··· DOCUMENT PASSAGE ···

PACS technology is continually evolving. It adjusts to changes in standards, advancements in technology, facilities’ requirements, and healthcare regulations. It’s important to stay informed about the changes in healthcare that may impact the development, operation, maintenance, and growth of PACS systems. Here are some recent news articles on PACS systems, imaging, and industry regulations.
According to a recent article published in JAMA Internal Medicine, there is not a standard guideline that clinics and hospitals use to determine which testing strategies should be applied to patients with suspected ischemia. The study found that more frequent use of noninvasive cardio imaging was associated with higher admission rates and the higher use of subsequent invasive tests without evidence of a substantial benefit to treatment and short-term outcomes.
A new health policy statement on the use of noninvasive cardiovascular imaging was published in the Journal of the American College of Cardiology. The statement is based on an examination of the patterns and drivers of imaging use and the relationship between quality care, patient health outcomes, and medical costs.
New recommendations on radiation exposure from cardiac imaging procedures call for more disclosure between providers and patients about the benefits and risks.
Trends show that the use of radiation for medical imaging continues to increase. New research and technology aims to reduce dose rates for patients and staff. The development of real-time imaging reconstruction algorithms and technical improvements in equipment can reduce the dose without degrading image quality.

··· SUPPLIED MATERIAL ···

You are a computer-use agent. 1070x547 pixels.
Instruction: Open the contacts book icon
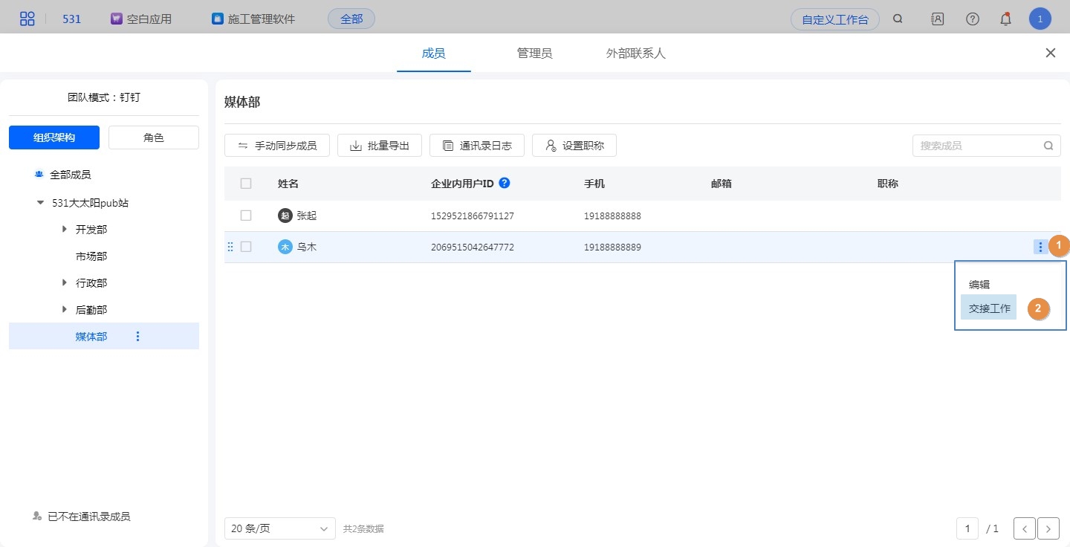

···

_TASK INSTRUCTIONS_.
[A] According to the PACS news passage, in which journal was the new health policy statement on noninvasive cardiovascular imaging published?
[B] From the PACS news passage, extract the stretch from "New recommendations on" through "benefits and risks.".

_OUTPUTS IN ORDER_.
[A] The Journal of the American College of Cardiology.

[B]
New recommendations on radiation exposure from cardiac imaging procedures call for more disclosure between providers and patients about the benefits and risks.